Colin Armstrong, 78, was on his property with his partner Katherine Paola Santos on Dec. 16 when the men forcibly entered the property and abducted the pair, according to Sky News citing local reports.
Armstrong, the president of Ecuadorian agriculture firm Agripac, and Paola Santos were taken hostage in the millionaire’s black BMW.
Ecuadorian police tracked the car driving south of the property to Guayaquil, Ecuador’s second-largest city.
Armstrong seemingly was released and found on a road in the coastal province of Manabí — 118 miles from where police lost track of Armstrong’s BMW, Ecuador’s police chief Cesar Augusto Zapata Correa announced on X Wednesday morning.

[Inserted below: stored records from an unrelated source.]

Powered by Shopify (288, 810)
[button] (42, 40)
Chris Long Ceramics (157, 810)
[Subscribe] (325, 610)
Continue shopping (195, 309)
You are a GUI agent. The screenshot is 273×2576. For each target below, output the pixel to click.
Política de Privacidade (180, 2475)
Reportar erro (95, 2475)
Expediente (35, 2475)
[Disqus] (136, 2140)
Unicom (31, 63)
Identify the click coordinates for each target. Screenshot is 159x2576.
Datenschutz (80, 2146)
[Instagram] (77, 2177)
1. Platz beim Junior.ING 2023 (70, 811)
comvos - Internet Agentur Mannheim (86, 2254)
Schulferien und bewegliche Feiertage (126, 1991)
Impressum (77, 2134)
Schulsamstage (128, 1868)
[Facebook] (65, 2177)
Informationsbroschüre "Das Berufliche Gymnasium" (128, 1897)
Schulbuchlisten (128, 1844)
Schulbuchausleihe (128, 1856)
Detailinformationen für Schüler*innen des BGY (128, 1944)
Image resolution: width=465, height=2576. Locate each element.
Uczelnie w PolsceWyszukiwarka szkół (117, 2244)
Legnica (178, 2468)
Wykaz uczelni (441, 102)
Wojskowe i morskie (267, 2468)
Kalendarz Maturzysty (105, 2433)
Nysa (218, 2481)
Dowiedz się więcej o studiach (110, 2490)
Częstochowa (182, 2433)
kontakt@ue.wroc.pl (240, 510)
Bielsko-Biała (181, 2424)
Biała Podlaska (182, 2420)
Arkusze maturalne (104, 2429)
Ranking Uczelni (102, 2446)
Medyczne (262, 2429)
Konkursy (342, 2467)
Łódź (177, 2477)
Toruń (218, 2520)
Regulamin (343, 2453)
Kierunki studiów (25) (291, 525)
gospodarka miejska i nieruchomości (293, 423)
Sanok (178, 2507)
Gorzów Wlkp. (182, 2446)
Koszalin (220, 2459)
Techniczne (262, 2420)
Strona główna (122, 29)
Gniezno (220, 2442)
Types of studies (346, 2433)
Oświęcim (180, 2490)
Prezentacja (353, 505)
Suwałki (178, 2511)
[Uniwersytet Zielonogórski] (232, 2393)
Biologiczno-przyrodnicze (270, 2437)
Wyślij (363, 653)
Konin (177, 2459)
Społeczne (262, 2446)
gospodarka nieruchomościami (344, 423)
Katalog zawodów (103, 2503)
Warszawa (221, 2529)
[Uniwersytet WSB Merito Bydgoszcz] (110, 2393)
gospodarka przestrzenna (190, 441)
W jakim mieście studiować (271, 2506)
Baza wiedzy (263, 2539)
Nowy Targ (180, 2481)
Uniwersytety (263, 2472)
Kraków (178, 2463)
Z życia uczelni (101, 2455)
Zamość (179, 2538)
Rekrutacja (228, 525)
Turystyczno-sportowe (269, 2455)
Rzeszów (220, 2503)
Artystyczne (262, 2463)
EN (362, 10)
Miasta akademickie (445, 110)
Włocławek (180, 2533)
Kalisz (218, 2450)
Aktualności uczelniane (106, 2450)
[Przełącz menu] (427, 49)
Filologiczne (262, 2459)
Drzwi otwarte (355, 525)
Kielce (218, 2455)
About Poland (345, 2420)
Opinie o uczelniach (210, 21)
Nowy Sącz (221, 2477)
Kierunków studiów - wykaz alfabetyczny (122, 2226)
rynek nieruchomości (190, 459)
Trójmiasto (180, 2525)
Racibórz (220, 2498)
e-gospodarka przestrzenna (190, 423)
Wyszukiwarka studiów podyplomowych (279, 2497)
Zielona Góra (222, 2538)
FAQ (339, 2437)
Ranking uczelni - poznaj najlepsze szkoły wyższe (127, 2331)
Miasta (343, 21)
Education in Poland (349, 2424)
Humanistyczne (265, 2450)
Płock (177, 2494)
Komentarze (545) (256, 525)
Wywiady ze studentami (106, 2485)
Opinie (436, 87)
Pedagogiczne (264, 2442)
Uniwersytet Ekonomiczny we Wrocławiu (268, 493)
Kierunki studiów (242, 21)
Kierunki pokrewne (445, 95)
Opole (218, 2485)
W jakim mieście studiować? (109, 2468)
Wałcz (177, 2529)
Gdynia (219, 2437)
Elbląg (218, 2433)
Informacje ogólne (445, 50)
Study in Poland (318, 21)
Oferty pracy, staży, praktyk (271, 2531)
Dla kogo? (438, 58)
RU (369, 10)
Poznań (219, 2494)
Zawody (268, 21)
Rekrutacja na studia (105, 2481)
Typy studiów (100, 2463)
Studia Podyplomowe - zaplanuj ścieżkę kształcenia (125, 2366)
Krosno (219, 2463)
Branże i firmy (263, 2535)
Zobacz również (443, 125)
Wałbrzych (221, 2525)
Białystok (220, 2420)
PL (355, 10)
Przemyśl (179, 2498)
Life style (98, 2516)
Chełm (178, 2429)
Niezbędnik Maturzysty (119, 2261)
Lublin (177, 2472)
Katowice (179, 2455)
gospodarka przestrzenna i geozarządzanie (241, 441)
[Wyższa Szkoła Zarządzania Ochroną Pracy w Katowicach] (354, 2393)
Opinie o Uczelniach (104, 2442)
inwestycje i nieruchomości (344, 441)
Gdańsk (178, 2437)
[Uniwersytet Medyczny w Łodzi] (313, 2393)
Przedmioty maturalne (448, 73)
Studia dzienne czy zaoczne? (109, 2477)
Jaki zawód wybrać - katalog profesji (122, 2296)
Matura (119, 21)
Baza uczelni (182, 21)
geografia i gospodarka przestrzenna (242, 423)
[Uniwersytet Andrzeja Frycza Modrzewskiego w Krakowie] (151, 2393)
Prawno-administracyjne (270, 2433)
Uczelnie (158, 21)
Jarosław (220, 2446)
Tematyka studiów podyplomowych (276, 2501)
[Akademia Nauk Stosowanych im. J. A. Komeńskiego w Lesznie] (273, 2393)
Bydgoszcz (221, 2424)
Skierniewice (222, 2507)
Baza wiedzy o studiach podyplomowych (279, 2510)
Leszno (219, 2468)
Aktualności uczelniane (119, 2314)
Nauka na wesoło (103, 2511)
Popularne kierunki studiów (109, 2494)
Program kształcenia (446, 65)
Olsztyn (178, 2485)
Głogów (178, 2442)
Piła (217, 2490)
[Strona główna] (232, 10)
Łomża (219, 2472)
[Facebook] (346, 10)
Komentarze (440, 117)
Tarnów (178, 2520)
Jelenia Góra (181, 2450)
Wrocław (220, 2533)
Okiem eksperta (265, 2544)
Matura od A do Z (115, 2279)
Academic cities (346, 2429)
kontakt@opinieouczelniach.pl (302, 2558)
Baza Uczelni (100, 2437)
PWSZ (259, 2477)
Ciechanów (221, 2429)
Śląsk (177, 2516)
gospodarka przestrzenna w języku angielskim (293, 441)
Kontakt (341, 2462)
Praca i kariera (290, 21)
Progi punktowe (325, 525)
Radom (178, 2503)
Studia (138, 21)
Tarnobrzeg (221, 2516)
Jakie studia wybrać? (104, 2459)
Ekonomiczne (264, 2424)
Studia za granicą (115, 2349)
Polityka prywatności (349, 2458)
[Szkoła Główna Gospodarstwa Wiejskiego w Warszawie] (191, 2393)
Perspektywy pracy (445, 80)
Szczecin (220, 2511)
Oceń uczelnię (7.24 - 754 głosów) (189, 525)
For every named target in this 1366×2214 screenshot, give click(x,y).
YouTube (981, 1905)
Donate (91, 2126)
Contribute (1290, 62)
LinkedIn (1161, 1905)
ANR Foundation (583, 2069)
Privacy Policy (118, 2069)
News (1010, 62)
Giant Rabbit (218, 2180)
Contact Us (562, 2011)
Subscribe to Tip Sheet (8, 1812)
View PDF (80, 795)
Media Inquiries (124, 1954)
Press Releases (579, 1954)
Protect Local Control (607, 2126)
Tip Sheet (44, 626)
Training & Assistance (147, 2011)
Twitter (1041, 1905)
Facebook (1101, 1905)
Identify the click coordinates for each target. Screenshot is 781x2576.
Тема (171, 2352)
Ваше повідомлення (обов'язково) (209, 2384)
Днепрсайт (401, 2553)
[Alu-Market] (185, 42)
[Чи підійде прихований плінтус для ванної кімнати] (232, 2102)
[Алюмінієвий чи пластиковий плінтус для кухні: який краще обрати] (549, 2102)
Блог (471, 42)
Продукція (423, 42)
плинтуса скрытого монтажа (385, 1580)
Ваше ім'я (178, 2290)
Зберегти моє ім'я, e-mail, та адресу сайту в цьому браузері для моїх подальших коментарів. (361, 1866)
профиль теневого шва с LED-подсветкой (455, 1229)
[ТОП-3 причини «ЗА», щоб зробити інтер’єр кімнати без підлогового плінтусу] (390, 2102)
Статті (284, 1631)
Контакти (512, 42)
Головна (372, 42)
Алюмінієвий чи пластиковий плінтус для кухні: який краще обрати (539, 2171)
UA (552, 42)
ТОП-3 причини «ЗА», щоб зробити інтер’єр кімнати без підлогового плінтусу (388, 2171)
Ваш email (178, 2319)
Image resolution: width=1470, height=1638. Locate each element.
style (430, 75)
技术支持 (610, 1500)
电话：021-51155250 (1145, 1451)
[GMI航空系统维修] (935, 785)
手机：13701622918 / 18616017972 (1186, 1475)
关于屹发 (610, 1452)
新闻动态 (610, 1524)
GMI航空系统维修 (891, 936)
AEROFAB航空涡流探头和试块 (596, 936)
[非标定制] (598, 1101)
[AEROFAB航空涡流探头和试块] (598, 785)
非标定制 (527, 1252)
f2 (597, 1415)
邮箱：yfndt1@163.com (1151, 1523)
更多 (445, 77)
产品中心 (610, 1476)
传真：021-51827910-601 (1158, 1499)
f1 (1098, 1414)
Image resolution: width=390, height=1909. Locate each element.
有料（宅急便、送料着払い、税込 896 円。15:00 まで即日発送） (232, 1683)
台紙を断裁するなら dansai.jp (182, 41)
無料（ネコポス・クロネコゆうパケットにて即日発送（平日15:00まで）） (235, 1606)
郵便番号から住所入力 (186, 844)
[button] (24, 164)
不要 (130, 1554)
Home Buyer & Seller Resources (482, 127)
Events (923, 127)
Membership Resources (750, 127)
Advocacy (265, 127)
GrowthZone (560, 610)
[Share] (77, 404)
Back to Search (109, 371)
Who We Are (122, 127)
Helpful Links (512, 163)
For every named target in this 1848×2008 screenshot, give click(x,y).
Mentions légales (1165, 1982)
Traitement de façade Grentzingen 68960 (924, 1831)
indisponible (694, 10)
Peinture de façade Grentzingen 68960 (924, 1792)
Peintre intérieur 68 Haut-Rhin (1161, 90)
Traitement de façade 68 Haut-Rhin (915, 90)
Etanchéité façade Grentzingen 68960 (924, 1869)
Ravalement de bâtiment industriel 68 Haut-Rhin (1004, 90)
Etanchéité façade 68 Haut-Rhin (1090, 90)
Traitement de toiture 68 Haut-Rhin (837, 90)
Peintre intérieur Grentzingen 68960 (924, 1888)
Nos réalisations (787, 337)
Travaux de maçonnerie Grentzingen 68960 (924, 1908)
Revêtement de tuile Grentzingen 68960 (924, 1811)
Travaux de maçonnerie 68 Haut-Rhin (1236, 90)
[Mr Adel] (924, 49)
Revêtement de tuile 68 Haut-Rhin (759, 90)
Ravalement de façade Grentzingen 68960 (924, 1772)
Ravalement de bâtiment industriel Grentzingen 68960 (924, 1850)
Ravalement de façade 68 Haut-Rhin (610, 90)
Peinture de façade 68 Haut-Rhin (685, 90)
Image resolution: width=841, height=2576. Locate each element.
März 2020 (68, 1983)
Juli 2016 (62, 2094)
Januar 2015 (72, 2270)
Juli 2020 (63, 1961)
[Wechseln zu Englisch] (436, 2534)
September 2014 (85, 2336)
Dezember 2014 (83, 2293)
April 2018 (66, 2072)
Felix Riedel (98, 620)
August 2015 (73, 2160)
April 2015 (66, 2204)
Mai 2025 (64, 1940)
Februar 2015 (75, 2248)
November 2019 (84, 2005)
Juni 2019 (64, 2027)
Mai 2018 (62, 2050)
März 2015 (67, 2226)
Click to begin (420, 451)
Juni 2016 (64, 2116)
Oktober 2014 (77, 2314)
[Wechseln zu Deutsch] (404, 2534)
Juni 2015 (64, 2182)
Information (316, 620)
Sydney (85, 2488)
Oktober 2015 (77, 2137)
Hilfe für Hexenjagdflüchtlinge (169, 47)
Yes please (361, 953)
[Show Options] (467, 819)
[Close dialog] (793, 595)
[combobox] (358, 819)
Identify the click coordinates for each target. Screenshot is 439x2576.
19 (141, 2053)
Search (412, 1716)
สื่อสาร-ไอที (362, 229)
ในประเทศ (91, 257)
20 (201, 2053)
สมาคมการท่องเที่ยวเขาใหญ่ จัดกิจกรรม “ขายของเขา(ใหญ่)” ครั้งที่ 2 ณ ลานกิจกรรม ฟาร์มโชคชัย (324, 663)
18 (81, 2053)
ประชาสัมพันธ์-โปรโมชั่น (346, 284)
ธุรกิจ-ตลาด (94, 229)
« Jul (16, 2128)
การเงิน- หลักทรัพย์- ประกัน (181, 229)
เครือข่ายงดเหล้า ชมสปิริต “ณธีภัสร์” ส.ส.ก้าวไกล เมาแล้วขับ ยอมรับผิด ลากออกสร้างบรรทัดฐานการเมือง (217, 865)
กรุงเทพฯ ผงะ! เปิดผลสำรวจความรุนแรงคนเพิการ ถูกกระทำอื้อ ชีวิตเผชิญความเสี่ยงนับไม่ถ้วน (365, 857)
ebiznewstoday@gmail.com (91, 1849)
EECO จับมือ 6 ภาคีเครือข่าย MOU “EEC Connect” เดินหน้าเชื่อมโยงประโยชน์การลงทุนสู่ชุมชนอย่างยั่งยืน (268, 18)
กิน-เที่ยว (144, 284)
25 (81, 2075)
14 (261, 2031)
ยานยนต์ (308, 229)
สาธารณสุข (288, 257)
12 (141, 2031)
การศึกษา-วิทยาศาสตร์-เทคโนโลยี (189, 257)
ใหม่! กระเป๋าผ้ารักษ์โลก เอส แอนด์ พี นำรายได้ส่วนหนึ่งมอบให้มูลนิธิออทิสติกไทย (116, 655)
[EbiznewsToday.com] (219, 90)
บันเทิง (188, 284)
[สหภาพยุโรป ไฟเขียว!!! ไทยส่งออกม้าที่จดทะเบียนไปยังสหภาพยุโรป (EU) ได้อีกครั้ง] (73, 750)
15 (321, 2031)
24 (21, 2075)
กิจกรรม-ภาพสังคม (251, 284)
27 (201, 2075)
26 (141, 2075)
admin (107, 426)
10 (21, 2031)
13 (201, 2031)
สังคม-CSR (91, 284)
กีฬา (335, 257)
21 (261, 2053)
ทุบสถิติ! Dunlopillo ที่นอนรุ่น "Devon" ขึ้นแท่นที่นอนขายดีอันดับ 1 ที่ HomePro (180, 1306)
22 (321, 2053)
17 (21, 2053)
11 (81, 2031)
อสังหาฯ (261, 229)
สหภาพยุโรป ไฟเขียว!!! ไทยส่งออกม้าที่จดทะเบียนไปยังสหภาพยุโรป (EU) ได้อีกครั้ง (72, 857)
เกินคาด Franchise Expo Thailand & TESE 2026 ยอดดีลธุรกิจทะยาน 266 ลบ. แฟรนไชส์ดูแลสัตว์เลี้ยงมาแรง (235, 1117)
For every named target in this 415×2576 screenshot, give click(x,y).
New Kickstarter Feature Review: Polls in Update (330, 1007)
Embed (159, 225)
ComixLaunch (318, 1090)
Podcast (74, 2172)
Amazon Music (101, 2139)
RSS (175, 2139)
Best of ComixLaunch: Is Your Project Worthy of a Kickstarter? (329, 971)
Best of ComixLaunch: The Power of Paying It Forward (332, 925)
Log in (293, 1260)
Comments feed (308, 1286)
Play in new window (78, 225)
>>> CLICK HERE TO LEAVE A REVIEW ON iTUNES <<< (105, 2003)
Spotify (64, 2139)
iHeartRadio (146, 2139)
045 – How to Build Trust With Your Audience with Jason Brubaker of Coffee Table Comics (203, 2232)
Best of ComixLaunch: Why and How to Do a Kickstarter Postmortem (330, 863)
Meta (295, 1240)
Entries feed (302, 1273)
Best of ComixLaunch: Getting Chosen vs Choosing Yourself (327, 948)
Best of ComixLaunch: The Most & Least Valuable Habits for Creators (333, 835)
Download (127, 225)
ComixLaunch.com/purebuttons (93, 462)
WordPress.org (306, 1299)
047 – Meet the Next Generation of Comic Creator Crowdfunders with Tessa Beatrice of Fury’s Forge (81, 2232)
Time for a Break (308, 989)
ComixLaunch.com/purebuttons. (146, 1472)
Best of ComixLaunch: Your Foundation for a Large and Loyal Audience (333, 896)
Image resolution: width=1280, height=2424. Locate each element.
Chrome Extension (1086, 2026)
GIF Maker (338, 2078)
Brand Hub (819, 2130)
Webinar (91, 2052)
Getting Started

Reports suggest Armstrong’s abductors were from the Los Tiguerones gang, but officials have yet to confirm the connection.
Police had arrested 9 individuals in connection to Armstrong’s abduction during an operation named “Libertad 122,” where 30 houses were searched.
During the raids, documented on body camera, police seized 5 grenades, 6 long and short firearms, 1,500 ammunition, 30 detonators, 9 phones, and 2 vehicles used in the abduction along with “2 kilos of substances that are being analyzed,” Zapata Correa said at a news conference.
Photos released by police captured the items lined up on the ground, which included four pistols, a rifle, a shotgun, boxes of ammo, police vests, radios, and the packaged substances.
Footage of the aftermath of the abductions at the property in Baba, Ecuador showed dried blood on a bed and a broken doorframe, according to SkyNews.
Paola Santos, a Colombian national, was found 24 hours after her abduction when she showed up at Armstrong’s adult son’s home in a taxi wearing a bomb vest, according to the US Sun.
The outlet added that Paola Santos was sent to the home to demand ransom for the cartel group, but a bomb squad was called in and successfully removed the vest.
Police questioned Paola Santos on her and Armstrong’s abduction after she was freed.
Armstrong made his fortune through the agriculture firm he founded in 1972, which he now runs with the help of his son along with owning the 500-acre Tupgill Park Estate in Yorkshire, England.
The estate is home to the Forbidden Corner, a garden tourist attraction created by Armstrong and nicknamed “The Strangest Place in the World.”
Armstrong was also made a UK honorary consul in Ecuador in 2016 and was awarded the OBE and Companions of the Order of St. Michael and St. George for services to the British Monarchy in 2011.